### Set problem:
Please turn all of the rows below into a numbered list, leaving out any blank lines.

### Data provided:
^^^^^^^^^^^^^^^^

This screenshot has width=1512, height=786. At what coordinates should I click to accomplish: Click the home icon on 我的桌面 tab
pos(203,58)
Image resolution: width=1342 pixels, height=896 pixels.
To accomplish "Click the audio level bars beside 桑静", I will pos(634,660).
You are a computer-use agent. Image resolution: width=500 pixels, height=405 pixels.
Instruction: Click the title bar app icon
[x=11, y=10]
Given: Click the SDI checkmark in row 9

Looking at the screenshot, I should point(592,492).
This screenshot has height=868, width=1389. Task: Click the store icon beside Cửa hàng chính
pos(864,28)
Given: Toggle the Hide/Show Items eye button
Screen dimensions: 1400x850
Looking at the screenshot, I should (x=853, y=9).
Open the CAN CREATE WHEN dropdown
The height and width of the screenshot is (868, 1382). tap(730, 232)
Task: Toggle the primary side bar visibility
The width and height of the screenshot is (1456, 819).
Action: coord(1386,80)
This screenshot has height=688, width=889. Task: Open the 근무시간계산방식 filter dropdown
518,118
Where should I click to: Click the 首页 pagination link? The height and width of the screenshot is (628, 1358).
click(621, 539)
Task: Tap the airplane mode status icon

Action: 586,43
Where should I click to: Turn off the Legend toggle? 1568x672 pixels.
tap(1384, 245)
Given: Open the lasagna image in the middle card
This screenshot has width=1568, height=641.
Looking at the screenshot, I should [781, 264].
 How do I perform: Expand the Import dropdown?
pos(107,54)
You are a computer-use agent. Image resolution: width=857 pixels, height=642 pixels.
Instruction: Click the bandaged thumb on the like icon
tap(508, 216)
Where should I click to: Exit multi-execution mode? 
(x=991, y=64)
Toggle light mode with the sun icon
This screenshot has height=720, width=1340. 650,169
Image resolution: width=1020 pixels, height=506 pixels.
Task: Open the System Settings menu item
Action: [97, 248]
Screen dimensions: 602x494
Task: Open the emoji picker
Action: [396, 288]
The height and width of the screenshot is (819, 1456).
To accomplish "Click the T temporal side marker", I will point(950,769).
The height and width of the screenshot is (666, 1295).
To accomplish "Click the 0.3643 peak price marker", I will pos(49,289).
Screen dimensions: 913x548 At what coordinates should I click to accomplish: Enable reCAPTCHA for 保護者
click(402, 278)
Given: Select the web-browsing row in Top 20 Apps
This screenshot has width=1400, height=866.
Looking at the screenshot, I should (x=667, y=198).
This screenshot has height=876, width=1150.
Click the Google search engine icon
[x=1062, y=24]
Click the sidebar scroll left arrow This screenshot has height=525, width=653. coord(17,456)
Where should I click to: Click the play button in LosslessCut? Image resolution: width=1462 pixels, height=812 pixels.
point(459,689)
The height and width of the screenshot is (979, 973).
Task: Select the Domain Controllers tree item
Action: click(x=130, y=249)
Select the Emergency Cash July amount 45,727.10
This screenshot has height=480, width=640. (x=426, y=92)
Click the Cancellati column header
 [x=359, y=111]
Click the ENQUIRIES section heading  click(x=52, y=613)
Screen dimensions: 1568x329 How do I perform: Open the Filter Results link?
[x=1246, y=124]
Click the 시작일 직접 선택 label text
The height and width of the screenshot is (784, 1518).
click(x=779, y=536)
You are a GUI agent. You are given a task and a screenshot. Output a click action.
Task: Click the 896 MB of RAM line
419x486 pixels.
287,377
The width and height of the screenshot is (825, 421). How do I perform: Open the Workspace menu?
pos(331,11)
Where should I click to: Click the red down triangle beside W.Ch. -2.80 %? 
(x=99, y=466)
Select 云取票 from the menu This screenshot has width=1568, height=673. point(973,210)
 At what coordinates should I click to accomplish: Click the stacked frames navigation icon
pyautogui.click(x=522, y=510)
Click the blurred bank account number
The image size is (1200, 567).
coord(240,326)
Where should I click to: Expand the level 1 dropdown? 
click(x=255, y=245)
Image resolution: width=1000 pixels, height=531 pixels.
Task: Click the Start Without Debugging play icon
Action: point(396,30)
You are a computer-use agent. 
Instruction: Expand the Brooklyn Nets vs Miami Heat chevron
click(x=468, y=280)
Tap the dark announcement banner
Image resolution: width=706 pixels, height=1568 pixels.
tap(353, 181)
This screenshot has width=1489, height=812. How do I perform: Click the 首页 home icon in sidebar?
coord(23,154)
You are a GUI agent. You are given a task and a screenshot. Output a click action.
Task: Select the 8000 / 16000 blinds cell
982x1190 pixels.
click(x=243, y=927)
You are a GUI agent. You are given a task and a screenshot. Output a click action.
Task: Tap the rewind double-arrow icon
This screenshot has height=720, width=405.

^^^^^^^^^^^^^^^^

### Final result:
1. This screenshot has width=1512, height=786. At what coordinates should I click to accomplish: Click the home icon on 我的桌面 tab
2. pos(203,58)
3. Image resolution: width=1342 pixels, height=896 pixels.
4. To accomplish "Click the audio level bars beside 桑静", I will pos(634,660).
5. You are a computer-use agent. Image resolution: width=500 pixels, height=405 pixels.
6. Instruction: Click the title bar app icon
7. [x=11, y=10]
8. Given: Click the SDI checkmark in row 9
9. Looking at the screenshot, I should point(592,492).
10. This screenshot has height=868, width=1389. Task: Click the store icon beside Cửa hàng chính
11. pos(864,28)
12. Given: Toggle the Hide/Show Items eye button
13. Screen dimensions: 1400x850
14. Looking at the screenshot, I should (x=853, y=9).
15. Open the CAN CREATE WHEN dropdown
16. The height and width of the screenshot is (868, 1382). tap(730, 232)
17. Task: Toggle the primary side bar visibility
18. The width and height of the screenshot is (1456, 819).
19. Action: coord(1386,80)
20. This screenshot has height=688, width=889. Task: Open the 근무시간계산방식 filter dropdown
21. 518,118
22. Where should I click to: Click the 首页 pagination link? The height and width of the screenshot is (628, 1358).
23. click(621, 539)
24. Task: Tap the airplane mode status icon
25. Action: 586,43
26. Where should I click to: Turn off the Legend toggle? 1568x672 pixels.
27. tap(1384, 245)
28. Given: Open the lasagna image in the middle card
29. This screenshot has width=1568, height=641.
30. Looking at the screenshot, I should [781, 264].
31.  How do I perform: Expand the Import dropdown?
32. pos(107,54)
33. You are a computer-use agent. Image resolution: width=857 pixels, height=642 pixels.
34. Instruction: Click the bandaged thumb on the like icon
35. tap(508, 216)
36. Where should I click to: Exit multi-execution mode? 
37. (x=991, y=64)
38. Toggle light mode with the sun icon
39. This screenshot has height=720, width=1340. 650,169
40. Image resolution: width=1020 pixels, height=506 pixels.
41. Task: Open the System Settings menu item
42. Action: [97, 248]
43. Screen dimensions: 602x494
44. Task: Open the emoji picker
45. Action: [396, 288]
46. The height and width of the screenshot is (819, 1456).
47. To accomplish "Click the T temporal side marker", I will point(950,769).
48. The height and width of the screenshot is (666, 1295).
49. To accomplish "Click the 0.3643 peak price marker", I will pos(49,289).
50. Screen dimensions: 913x548 At what coordinates should I click to accomplish: Enable reCAPTCHA for 保護者
51. click(402, 278)
52. Given: Select the web-browsing row in Top 20 Apps
53. This screenshot has width=1400, height=866.
54. Looking at the screenshot, I should (x=667, y=198).
55. This screenshot has height=876, width=1150.
56. Click the Google search engine icon
57. [x=1062, y=24]
58. Click the sidebar scroll left arrow This screenshot has height=525, width=653. coord(17,456)
59. Where should I click to: Click the play button in LosslessCut? Image resolution: width=1462 pixels, height=812 pixels.
60. point(459,689)
61. The height and width of the screenshot is (979, 973).
62. Task: Select the Domain Controllers tree item
63. Action: click(x=130, y=249)
64. Select the Emergency Cash July amount 45,727.10
65. This screenshot has height=480, width=640. (x=426, y=92)
66. Click the Cancellati column header
67.  [x=359, y=111]
68. Click the ENQUIRIES section heading  click(x=52, y=613)
69. Screen dimensions: 1568x329 How do I perform: Open the Filter Results link?
70. [x=1246, y=124]
71. Click the 시작일 직접 선택 label text
72. The height and width of the screenshot is (784, 1518).
73. click(x=779, y=536)
74. You are a GUI agent. You are given a task and a screenshot. Output a click action.
75. Task: Click the 896 MB of RAM line
76. 419x486 pixels.
77. 287,377
78. The width and height of the screenshot is (825, 421). How do I perform: Open the Workspace menu?
79. pos(331,11)
80. Where should I click to: Click the red down triangle beside W.Ch. -2.80 %? 
81. (x=99, y=466)
82. Select 云取票 from the menu This screenshot has width=1568, height=673. point(973,210)
83.  At what coordinates should I click to accomplish: Click the stacked frames navigation icon
84. pyautogui.click(x=522, y=510)
85. Click the blurred bank account number
86. The image size is (1200, 567).
87. coord(240,326)
88. Where should I click to: Expand the level 1 dropdown? 
89. click(x=255, y=245)
90. Image resolution: width=1000 pixels, height=531 pixels.
91. Task: Click the Start Without Debugging play icon
92. Action: point(396,30)
93. You are a computer-use agent. 
94. Instruction: Expand the Brooklyn Nets vs Miami Heat chevron
95. click(x=468, y=280)
96. Tap the dark announcement banner
97. Image resolution: width=706 pixels, height=1568 pixels.
98. tap(353, 181)
99. This screenshot has width=1489, height=812. How do I perform: Click the 首页 home icon in sidebar?
100. coord(23,154)
101. You are a GUI agent. You are given a task and a screenshot. Output a click action.
102. Task: Select the 8000 / 16000 blinds cell
103. 982x1190 pixels.
104. click(x=243, y=927)
105. You are a GUI agent. You are given a task and a screenshot. Output a click action.
106. Task: Tap the rewind double-arrow icon
107. This screenshot has height=720, width=405.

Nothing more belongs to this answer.